■ **What needs to be done**: Pictures stay out of the output. Return exactly the lines below from the one with "Click the twig in the snowman's hand" down to the one with "Screen dimensions: 1234x1162", both included, and nothing more.

• • • • • • •

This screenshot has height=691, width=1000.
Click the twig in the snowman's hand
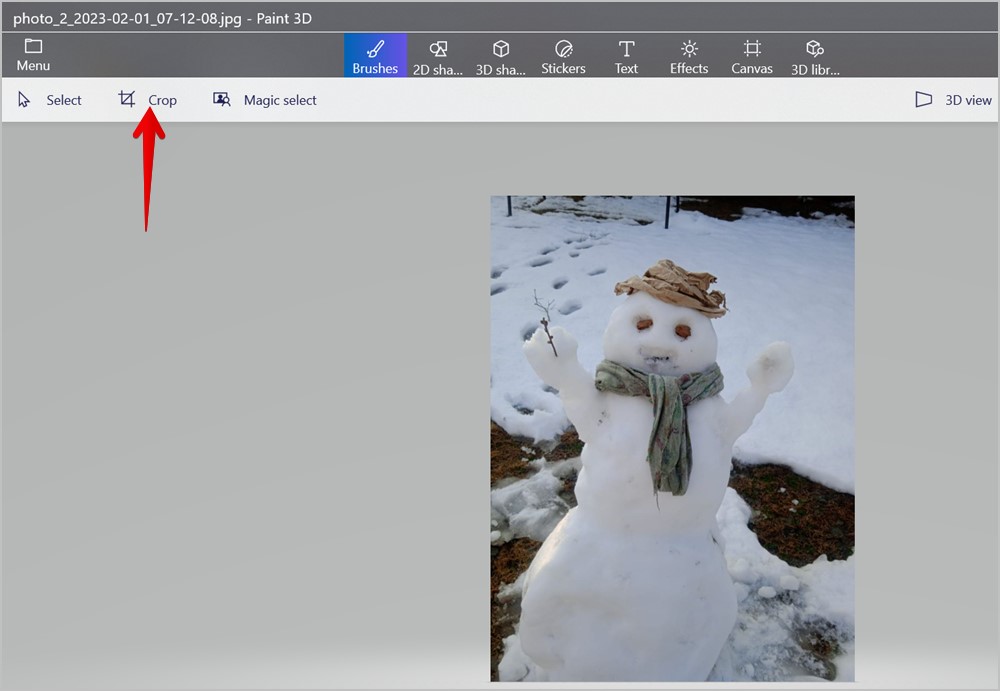click(546, 322)
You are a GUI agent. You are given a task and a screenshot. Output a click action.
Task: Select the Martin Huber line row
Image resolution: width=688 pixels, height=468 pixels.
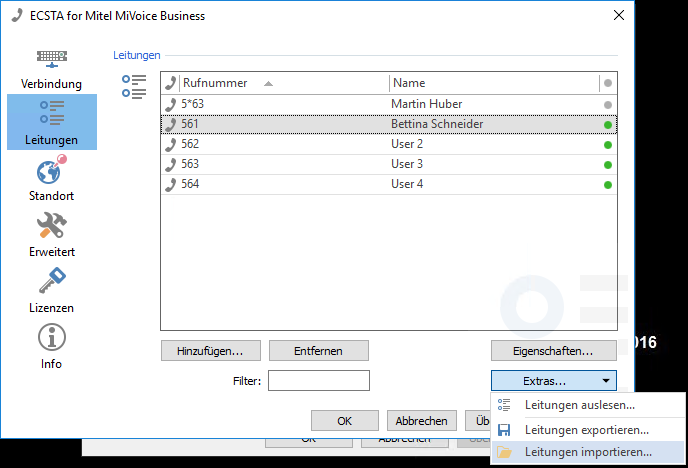(388, 104)
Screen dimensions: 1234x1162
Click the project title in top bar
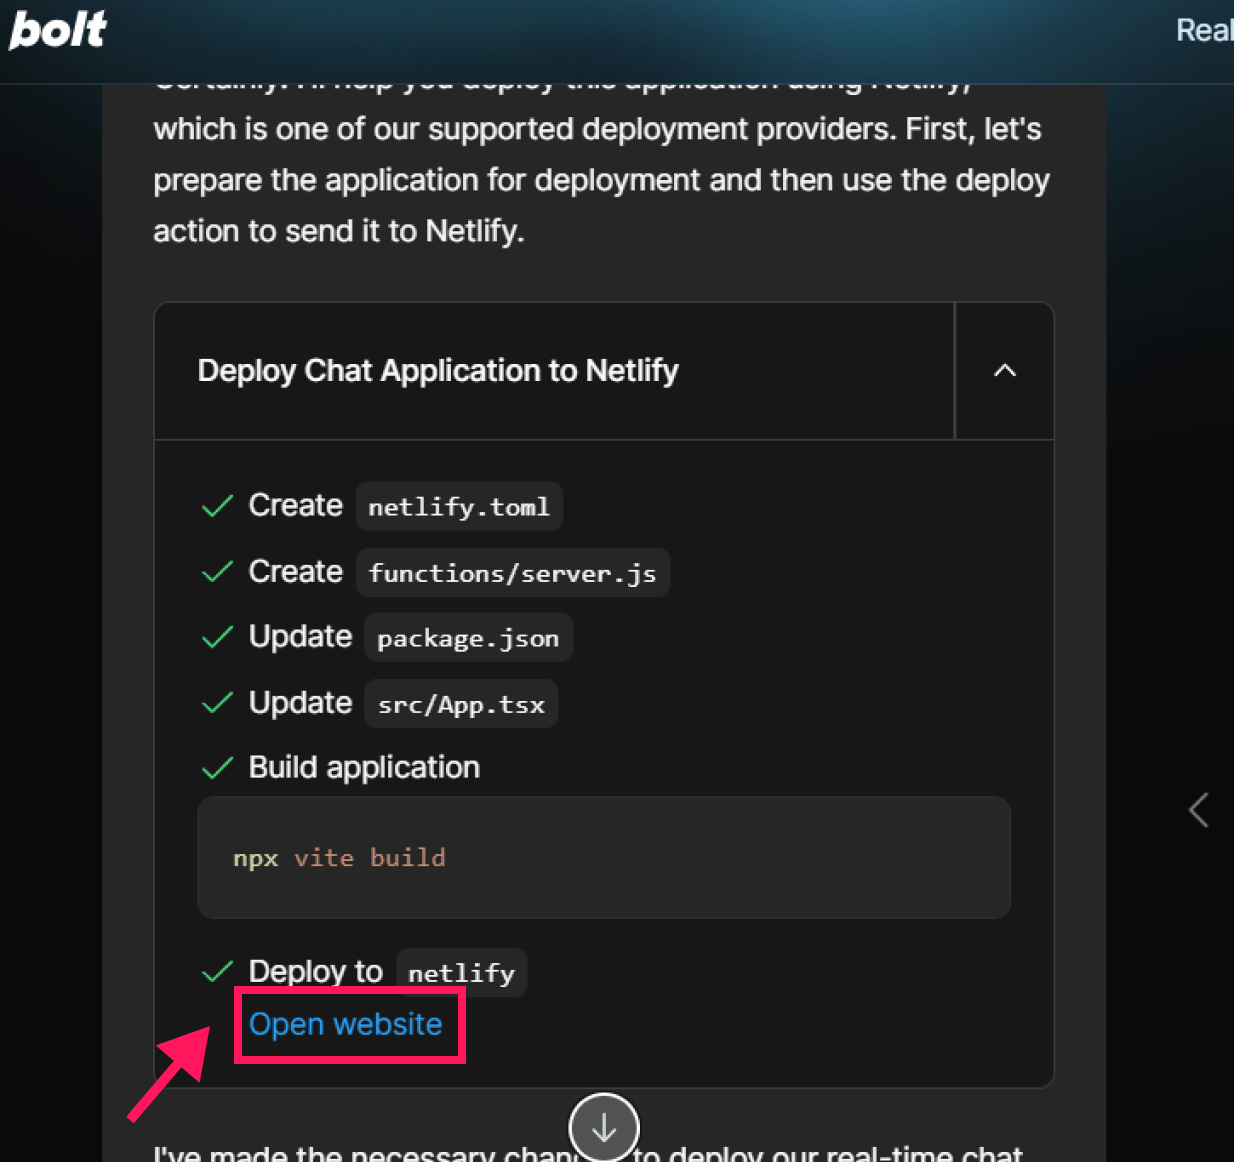click(x=1204, y=30)
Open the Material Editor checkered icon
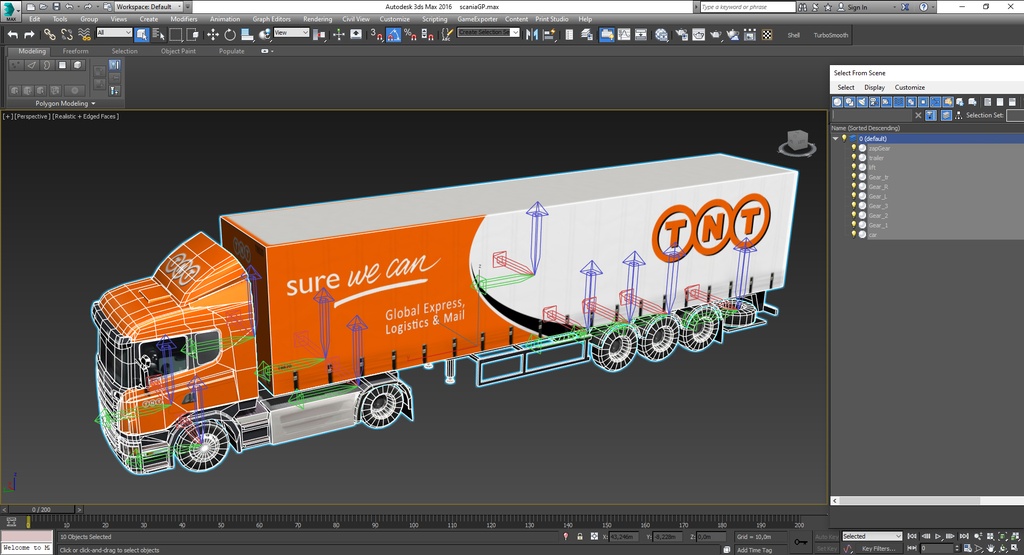Viewport: 1024px width, 555px height. click(767, 34)
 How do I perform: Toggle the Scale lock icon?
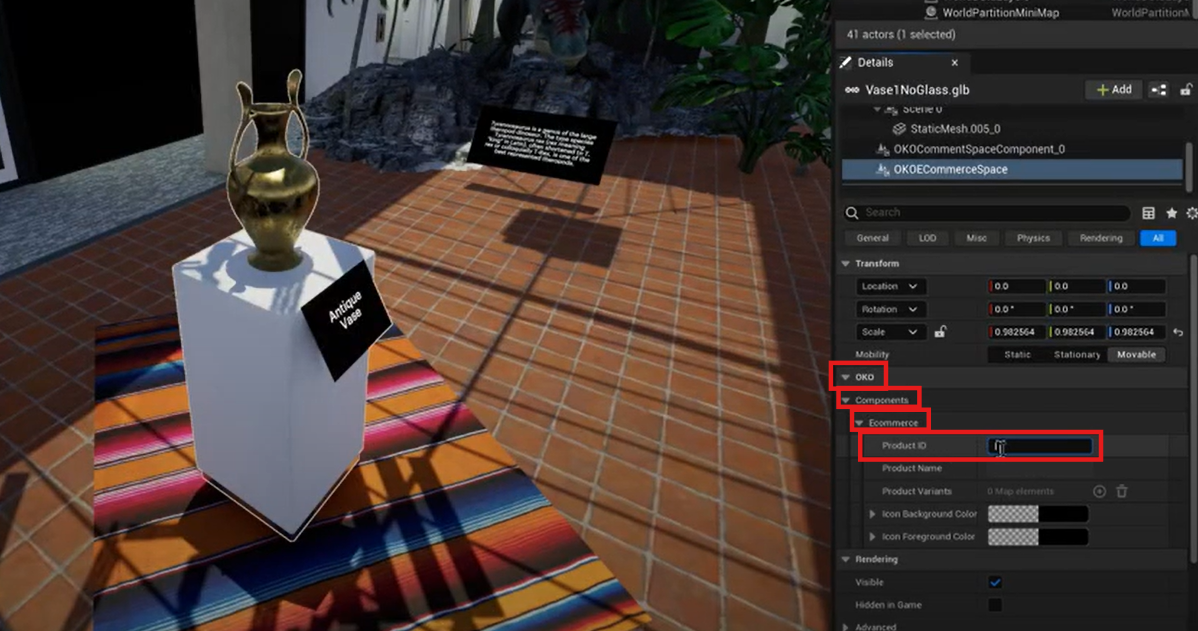coord(940,332)
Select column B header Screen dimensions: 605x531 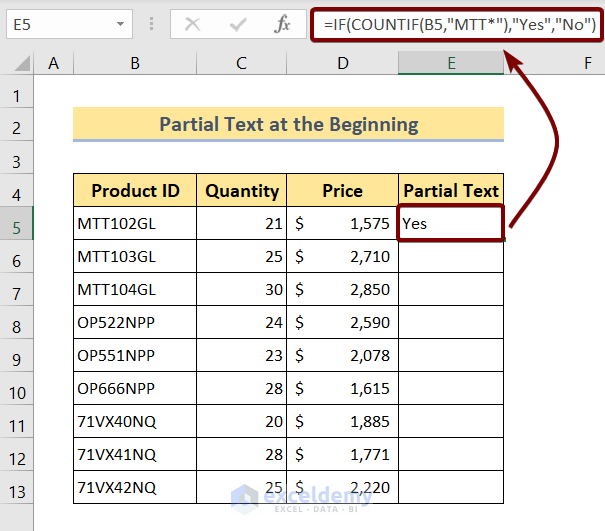(134, 64)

• • • • • • •

■ **The answer**:
Click the twig in the snowman's hand
click(546, 322)
You are a GUI agent. You are given a task and a screenshot. Output a click action.
Task: Select the Martin Huber line row
Image resolution: width=688 pixels, height=468 pixels.
(388, 104)
Screen dimensions: 1234x1162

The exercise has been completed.